Step 1: User Submits GKMCache CR

User creates or updates a GKMCache or ClusterGKMCache with a new spec.image (e.g., quay.io/cache:latest)

Step 2: Admission Webhook Verifies and Mutates

This webhook operation is broken down into two phases:

  • Phase 1 - Mutation (on CREATE or UPDATE):

    • Resolves the tag to a content digest (sha256:...).

    • Verifies the image signature using cosign.

    • Adds a protected annotation to the CR:

      metadata:
        annotations:
          gkm.io/resolvedDigest: sha256:abc123...

      Note: This annotation is considered trusted system state. The Validating Admission Webhook must be configured to reject any attempt by a user to add, modify, or remove this annotation. Only the GKM webhook or controller is authorized to manage this field.

  • Phase 2 - Validation: Denies the request if:

    • The image is not signed or verification fails

    • The user attempts to:

      • Modify the gkm.io/resolvedDigest annotation directly

      Note: Reminder only trusted service accounts (the webhook itself) can mutate this annotation.

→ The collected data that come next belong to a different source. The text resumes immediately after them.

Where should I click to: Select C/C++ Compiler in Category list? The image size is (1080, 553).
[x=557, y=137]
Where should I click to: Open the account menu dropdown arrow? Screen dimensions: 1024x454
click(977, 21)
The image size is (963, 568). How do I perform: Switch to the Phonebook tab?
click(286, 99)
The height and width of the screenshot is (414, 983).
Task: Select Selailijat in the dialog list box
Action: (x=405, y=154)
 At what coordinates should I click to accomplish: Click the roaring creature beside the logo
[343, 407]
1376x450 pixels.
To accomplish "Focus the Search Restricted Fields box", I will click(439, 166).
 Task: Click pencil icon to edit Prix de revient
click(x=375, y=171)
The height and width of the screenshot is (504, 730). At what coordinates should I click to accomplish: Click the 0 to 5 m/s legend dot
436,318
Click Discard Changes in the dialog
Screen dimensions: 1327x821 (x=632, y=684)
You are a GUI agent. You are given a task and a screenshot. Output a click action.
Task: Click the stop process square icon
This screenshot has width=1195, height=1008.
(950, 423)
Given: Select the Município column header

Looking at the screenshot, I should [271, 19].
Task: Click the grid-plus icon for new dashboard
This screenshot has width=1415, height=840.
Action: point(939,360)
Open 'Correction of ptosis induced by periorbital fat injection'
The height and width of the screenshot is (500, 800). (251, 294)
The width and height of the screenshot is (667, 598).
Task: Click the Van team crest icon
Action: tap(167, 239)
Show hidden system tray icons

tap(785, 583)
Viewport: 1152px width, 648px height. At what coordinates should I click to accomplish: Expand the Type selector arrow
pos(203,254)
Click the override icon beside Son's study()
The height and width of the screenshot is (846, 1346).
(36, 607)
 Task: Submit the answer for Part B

Step 3A: Operator Promotes Digest Annotation to CR Status

The GKM Operator:

  • Watches GKMCache and ClusterGKMCache CRs for new or changed spec.image or annotations.

  • When it finds a trusted annotation, it updates the CR status:

    status:
      resolvedDigest: sha256:abc123...
      lastUpdated: "2025-07-24T14:22:00Z"
  • The operator does not reverify the signature.

Note: The operator treats the gkm.io/resolvedDigest annotation as the trusted source of truth and promotes it to .status.resolvedDigest. This enables status tracking, audit, and observability. The annotation is used for faster downstream consumption by agents, while .status serves as a system record.

Step 3B: Agent Pulls Image and Validates Compatibility

The GKM Agent (on each node):

  • Also watches GKMCache and ClusterGKMCache CRs for new or changed spec.image or annotations.
  • When it finds a trusted annotation, it:
    • Pulls the image by digest only (never by tag) and does not run any further reverification tests.
    • Extracts kernel cache and performs GPU/driver compatibility checks.
    • Updates the local GKMCacheNode or ClusterGKMCacheNode CR with per-node status, including:
      • Compatible GPU IDs
      • Incompatibility reasons (if any)
      • Last updated timestamp

Note: The agent does not reverify the signature.

Note: On CR update, the agent checks if the Cache is already extracted on the node, and whether or not it's in use. If a cache is already in use, the Agent might need to track the usage of the old cache and do some form of garbage collection when it's no longer in use.

Example Lifecycle of Image Signature Verification and Digest Trust

  1. User applies:

    apiVersion: gkm.io/v1alpha1
    kind: GKMCache # Or ClusterGKMCache
    metadata:
      name: llama2
      namespace: ml-apps
    spec:
      image: quay.io/org/llama2:latest
  2. Webhook Verifies and adds:

    metadata:
      annotations:
        gkm.io/resolvedDigest: sha256:abc123...
  3. Operator Promotes:

    status:
      resolvedDigest: sha256:abc123...
      lastUpdated: "2025-07-24T15:00:00Z"
  4. Agent:

    • Pulls and validates the image by digest from the annotation in the CR.
    • Updates node-level cache status in GKMCacheNode or ClusterGKMCacheNode.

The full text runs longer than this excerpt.